What is expected →
Tally the lines containing "pencil" in this data. Respond with the tally alone.
Given records section start
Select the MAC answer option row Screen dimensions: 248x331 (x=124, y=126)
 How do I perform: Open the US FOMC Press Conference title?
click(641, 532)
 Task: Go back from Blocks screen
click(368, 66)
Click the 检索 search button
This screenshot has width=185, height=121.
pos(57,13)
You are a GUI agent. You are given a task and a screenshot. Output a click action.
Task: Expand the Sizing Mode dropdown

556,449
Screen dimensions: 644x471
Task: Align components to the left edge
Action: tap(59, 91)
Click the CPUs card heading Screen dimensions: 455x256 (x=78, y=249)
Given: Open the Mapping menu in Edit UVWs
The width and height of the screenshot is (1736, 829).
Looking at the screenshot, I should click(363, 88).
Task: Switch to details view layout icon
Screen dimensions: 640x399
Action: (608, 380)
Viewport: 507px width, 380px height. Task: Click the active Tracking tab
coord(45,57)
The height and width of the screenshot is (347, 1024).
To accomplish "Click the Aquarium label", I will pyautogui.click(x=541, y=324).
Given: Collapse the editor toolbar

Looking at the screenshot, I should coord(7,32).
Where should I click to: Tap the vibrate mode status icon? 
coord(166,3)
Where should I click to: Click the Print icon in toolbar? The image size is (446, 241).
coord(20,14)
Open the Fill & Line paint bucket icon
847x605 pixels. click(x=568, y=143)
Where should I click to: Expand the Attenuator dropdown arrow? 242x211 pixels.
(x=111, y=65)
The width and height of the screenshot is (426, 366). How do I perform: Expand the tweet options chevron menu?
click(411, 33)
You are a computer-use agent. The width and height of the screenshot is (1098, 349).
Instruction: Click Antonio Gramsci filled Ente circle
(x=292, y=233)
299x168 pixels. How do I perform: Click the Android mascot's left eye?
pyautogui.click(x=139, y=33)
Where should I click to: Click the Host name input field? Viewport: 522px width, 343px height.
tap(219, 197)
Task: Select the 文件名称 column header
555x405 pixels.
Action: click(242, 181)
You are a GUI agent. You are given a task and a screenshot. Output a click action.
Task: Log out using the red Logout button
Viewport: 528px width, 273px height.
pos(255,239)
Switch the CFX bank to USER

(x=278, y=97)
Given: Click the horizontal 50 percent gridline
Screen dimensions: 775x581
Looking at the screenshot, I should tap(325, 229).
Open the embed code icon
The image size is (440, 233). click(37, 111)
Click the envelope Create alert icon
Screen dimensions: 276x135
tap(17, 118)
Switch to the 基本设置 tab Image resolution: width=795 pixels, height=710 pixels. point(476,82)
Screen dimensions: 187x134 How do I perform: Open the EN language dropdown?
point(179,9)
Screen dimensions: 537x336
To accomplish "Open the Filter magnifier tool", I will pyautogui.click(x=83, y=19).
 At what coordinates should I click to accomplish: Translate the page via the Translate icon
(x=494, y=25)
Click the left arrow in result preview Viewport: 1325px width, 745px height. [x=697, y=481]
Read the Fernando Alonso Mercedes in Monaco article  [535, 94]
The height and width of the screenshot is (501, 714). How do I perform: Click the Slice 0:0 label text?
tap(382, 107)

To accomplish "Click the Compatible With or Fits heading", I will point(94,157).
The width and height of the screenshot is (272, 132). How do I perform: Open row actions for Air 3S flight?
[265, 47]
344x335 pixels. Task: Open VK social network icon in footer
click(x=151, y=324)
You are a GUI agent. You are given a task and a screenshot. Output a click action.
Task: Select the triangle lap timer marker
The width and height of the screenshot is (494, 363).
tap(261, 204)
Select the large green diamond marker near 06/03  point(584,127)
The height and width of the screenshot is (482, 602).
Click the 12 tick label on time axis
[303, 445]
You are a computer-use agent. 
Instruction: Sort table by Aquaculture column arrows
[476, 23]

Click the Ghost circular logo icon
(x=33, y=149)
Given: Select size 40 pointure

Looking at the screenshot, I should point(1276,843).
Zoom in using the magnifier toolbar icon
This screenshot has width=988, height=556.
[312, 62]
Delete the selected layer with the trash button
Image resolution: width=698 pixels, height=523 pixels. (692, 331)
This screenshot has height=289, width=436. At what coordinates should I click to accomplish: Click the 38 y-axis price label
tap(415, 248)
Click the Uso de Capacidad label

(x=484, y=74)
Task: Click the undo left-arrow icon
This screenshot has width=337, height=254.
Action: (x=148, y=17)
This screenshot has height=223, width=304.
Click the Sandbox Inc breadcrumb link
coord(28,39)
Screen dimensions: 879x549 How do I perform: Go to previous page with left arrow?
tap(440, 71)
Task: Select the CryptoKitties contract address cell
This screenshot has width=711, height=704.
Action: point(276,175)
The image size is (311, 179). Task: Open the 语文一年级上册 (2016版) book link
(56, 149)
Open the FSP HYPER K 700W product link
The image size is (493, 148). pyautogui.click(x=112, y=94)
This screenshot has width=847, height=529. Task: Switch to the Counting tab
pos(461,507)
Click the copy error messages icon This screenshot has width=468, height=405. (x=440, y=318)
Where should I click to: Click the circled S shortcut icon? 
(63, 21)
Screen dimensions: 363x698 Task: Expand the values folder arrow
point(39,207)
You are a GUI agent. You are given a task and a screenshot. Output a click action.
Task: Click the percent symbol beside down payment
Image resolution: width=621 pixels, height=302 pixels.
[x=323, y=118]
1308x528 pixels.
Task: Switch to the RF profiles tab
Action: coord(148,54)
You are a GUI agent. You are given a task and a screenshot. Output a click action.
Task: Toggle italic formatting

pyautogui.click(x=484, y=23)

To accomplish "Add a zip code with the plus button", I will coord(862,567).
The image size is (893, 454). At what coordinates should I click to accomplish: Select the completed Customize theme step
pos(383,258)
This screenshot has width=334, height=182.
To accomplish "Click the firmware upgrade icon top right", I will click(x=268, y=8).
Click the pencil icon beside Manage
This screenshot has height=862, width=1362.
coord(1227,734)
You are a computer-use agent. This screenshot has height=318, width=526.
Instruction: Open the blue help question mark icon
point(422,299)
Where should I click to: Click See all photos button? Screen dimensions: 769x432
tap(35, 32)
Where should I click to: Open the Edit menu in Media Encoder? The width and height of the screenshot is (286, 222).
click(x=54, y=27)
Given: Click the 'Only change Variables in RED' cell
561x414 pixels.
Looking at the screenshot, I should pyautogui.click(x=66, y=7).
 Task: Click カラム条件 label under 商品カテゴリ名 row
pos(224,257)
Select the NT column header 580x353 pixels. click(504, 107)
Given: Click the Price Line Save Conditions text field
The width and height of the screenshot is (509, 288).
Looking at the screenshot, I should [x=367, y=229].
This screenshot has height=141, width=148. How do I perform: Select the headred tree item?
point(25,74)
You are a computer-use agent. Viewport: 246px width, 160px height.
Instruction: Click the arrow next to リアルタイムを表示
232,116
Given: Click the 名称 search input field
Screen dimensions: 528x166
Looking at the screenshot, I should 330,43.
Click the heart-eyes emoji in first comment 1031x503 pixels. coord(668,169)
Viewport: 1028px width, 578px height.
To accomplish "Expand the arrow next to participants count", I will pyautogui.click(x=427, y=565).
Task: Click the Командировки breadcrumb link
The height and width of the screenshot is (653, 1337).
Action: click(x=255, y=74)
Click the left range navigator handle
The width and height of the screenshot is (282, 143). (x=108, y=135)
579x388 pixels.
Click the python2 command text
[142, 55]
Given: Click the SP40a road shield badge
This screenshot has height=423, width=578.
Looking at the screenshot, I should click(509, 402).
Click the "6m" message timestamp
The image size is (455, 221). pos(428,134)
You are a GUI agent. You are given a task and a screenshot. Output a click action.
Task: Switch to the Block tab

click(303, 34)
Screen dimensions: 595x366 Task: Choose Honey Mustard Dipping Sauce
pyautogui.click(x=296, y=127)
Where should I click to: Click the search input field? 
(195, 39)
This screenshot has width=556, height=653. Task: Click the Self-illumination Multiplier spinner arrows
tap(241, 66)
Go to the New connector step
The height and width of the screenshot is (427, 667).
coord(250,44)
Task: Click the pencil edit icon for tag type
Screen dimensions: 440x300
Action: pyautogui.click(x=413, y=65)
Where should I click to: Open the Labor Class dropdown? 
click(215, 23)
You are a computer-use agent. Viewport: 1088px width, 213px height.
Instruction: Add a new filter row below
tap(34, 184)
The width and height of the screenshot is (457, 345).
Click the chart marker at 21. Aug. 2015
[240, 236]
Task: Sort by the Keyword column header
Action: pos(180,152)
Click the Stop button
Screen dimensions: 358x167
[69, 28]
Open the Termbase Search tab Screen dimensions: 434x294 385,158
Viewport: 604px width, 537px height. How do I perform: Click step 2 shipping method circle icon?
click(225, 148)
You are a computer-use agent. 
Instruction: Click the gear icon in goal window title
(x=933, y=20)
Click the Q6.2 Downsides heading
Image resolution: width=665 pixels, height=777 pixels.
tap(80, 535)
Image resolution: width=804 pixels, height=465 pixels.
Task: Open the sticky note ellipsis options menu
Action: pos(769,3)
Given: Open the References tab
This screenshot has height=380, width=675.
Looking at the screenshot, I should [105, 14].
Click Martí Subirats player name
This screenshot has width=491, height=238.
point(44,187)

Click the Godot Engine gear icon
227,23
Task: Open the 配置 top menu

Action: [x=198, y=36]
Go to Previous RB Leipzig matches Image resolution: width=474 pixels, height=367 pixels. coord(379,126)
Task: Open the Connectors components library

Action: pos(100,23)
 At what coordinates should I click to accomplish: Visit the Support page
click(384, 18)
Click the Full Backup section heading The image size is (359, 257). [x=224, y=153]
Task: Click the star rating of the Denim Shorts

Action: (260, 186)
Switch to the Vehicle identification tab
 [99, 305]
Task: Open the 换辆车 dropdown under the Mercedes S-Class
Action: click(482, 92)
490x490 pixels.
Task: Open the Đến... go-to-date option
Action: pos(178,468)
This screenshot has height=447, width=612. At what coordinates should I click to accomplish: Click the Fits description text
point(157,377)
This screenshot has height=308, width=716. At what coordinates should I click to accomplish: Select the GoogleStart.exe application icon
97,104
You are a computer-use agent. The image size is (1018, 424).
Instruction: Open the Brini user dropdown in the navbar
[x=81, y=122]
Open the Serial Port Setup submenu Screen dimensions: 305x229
Given records section end
Your response →
2